Work task —
Only lines that contain the string "agent" should be returned from the material below.

Provided information —
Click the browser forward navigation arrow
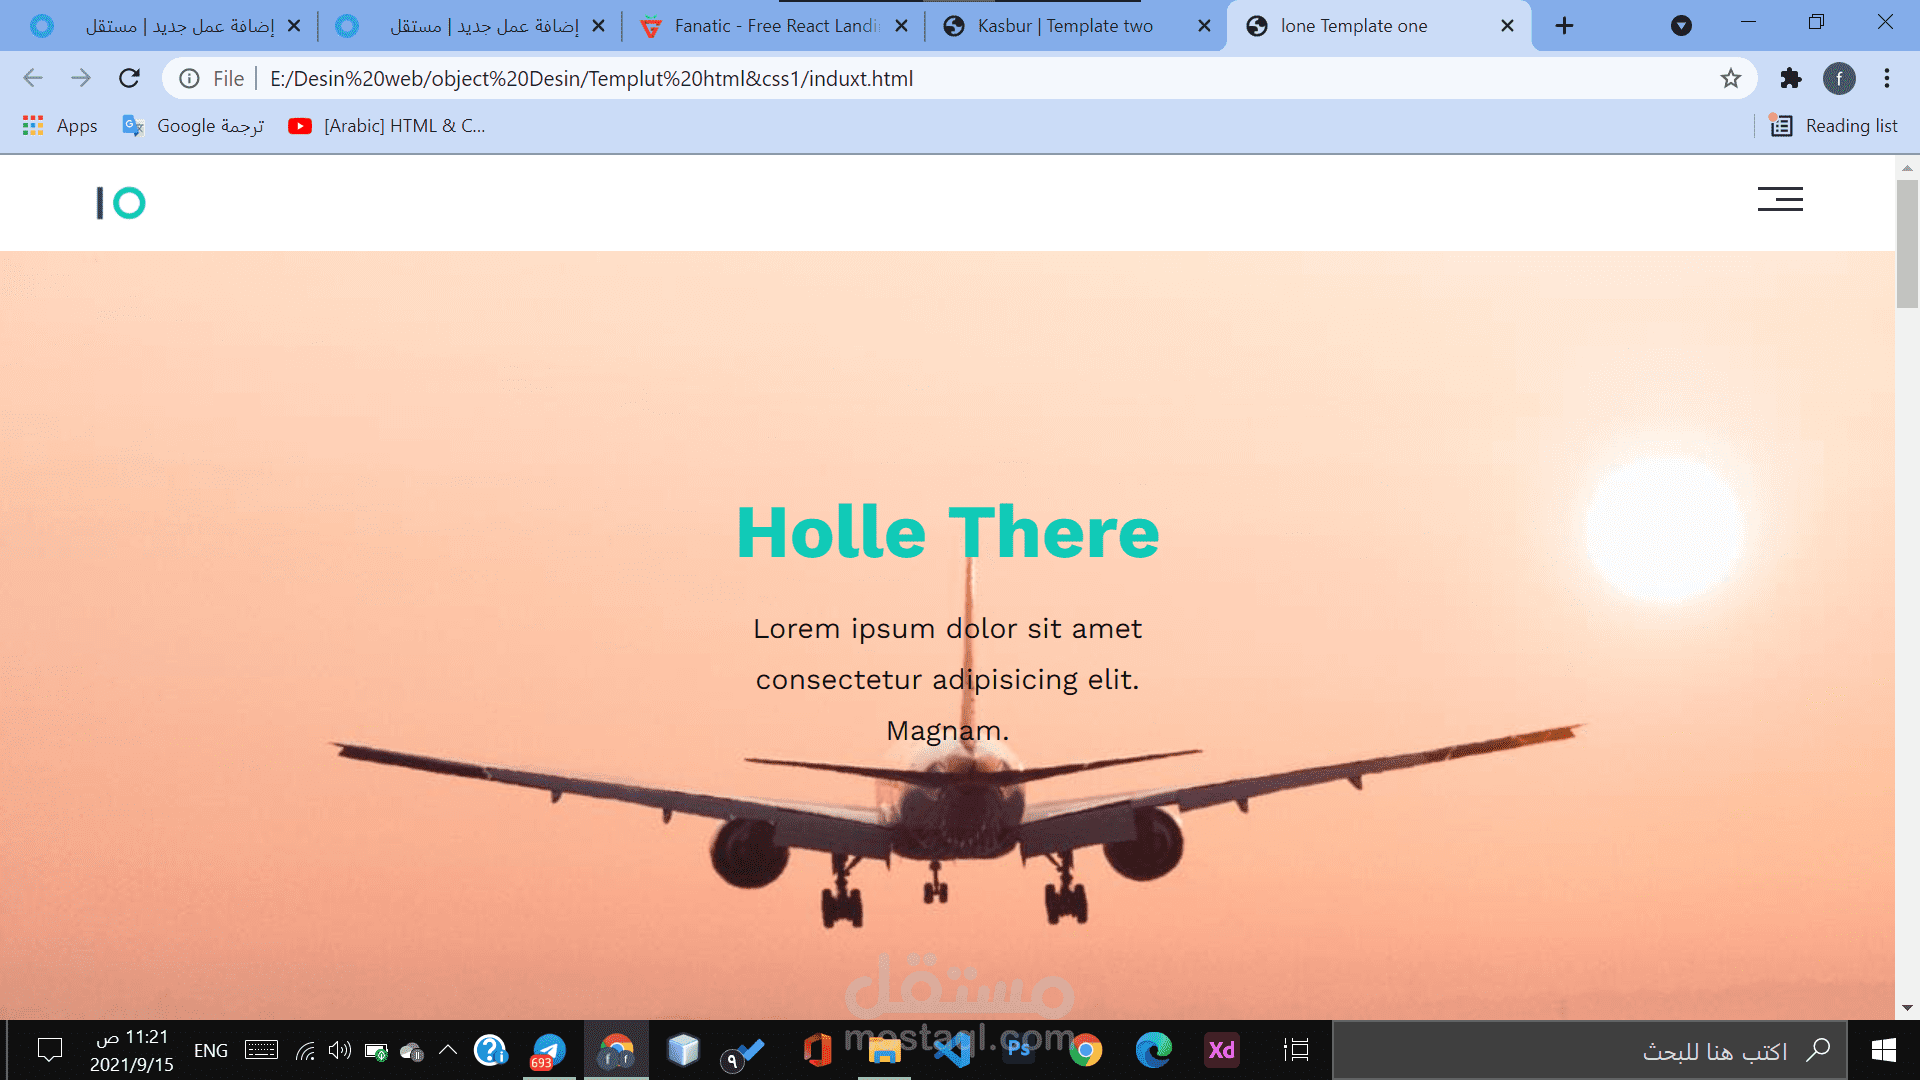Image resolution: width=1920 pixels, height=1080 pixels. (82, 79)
---
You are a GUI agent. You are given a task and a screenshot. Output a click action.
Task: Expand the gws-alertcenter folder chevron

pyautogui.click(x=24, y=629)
* * *
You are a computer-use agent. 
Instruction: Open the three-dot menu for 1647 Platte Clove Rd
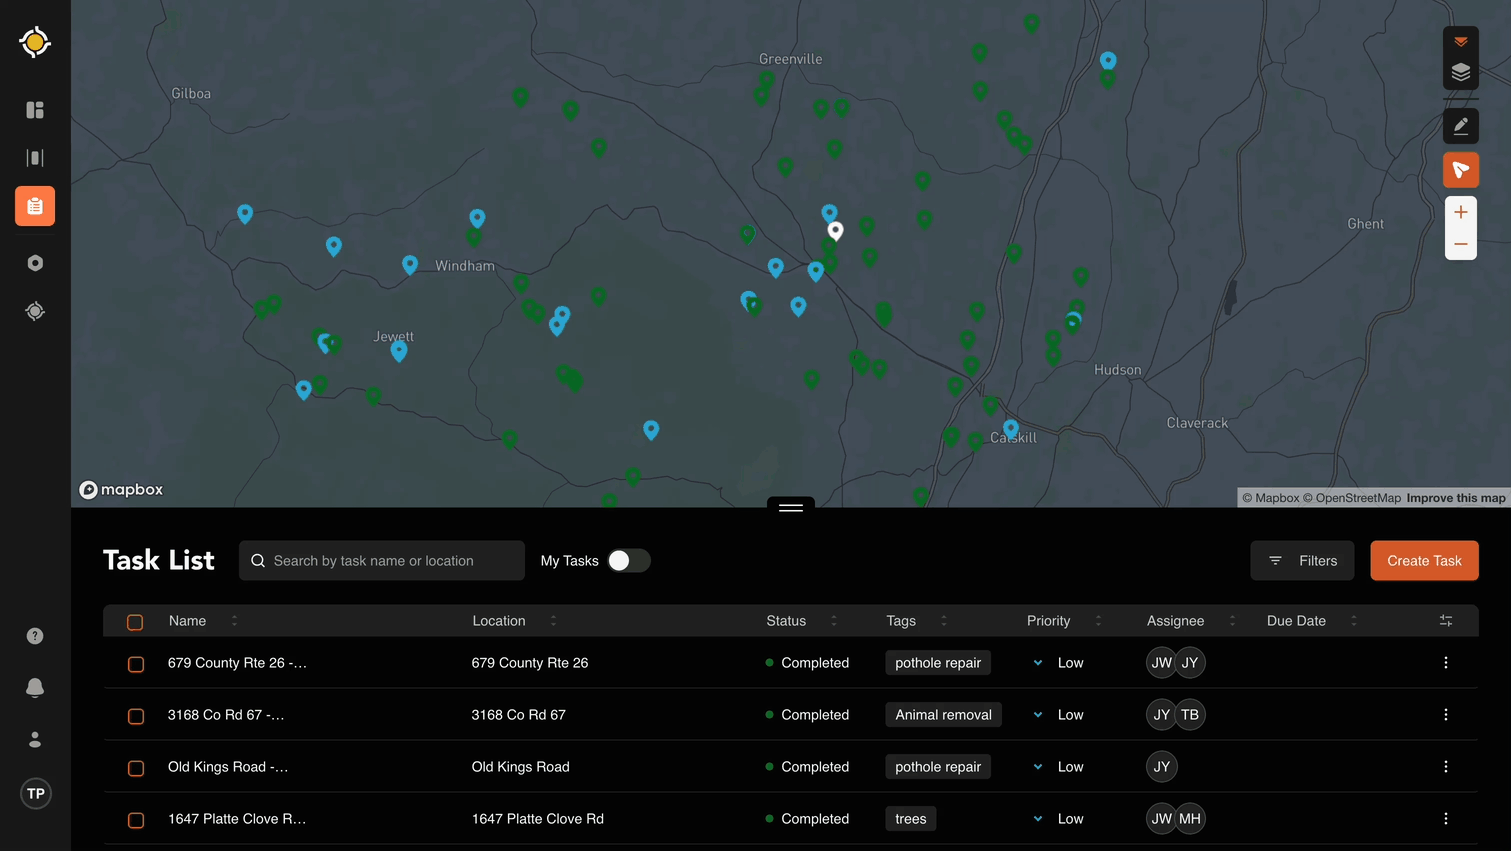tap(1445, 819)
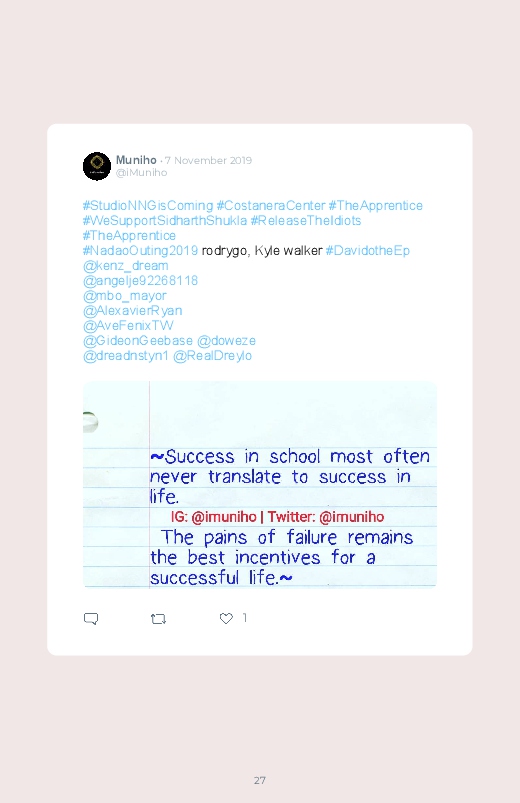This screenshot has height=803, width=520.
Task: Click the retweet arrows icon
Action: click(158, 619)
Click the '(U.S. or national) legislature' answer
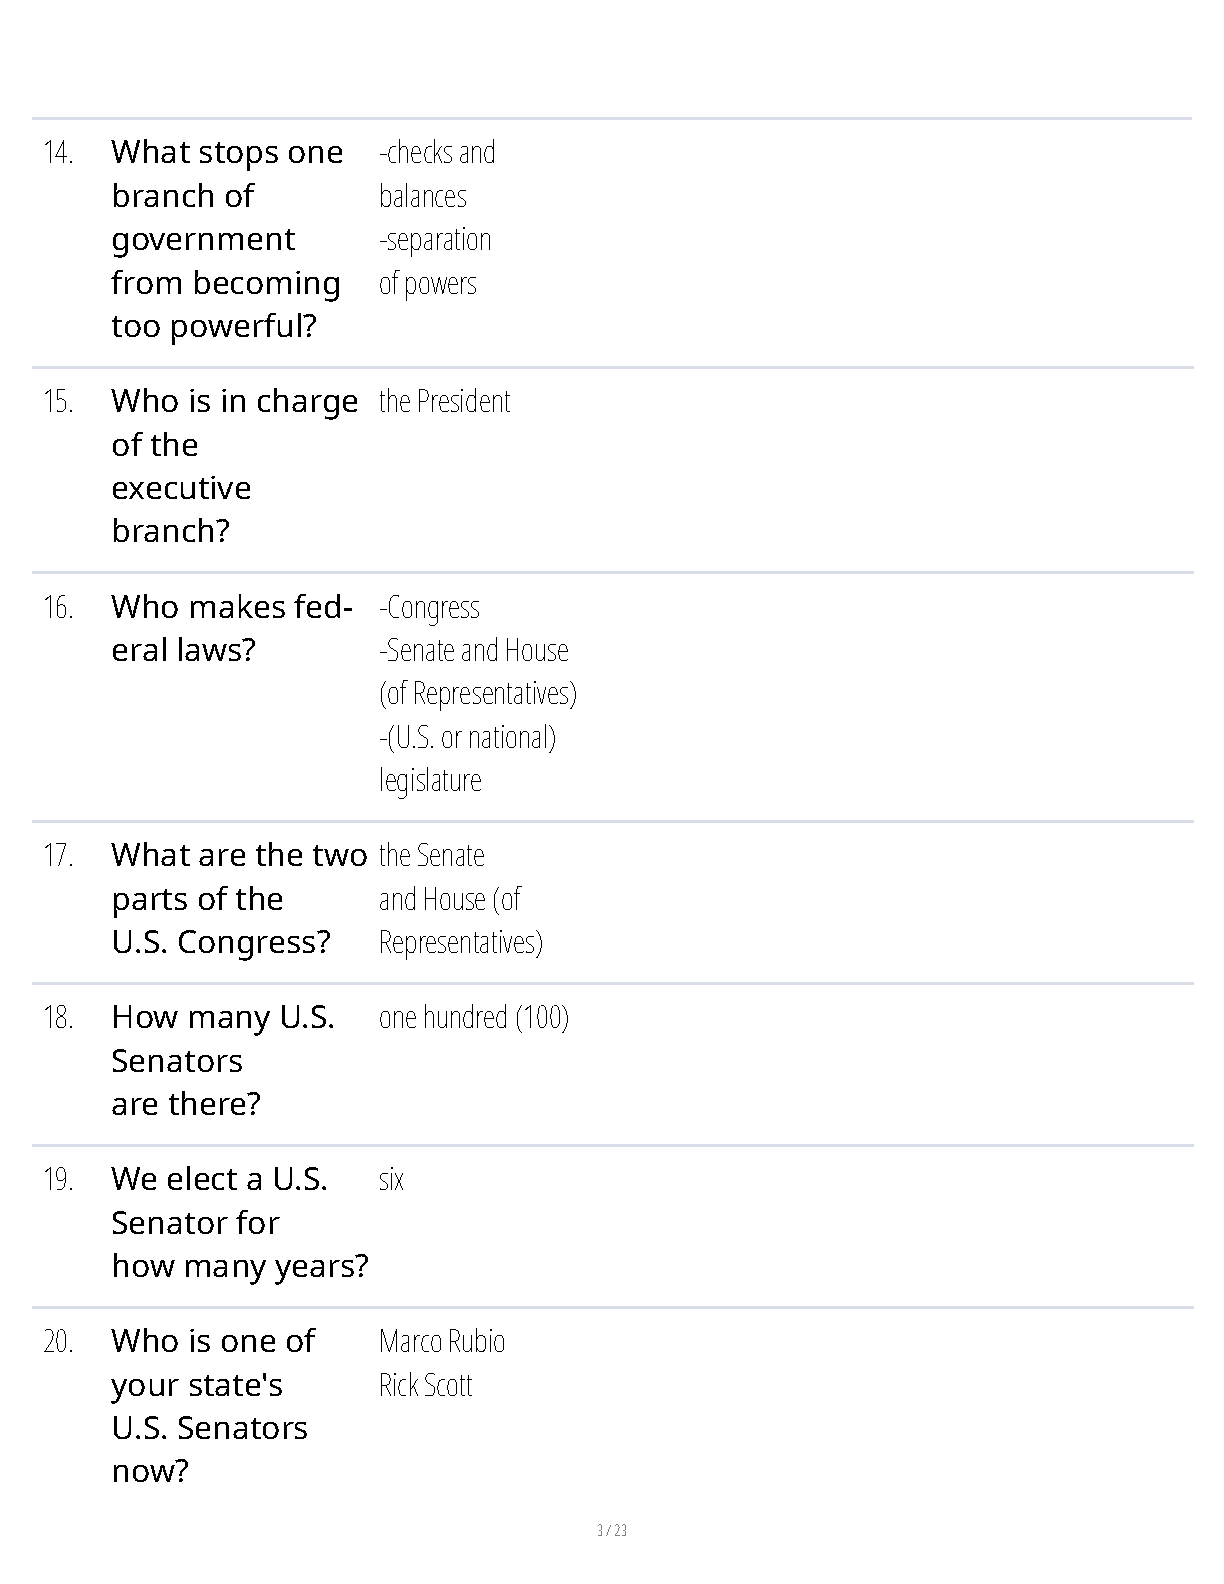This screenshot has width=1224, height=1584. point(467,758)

Expected output —
You are a GUI agent. You are given a task and a screenshot. Output a click action.
You are a computer-use agent. 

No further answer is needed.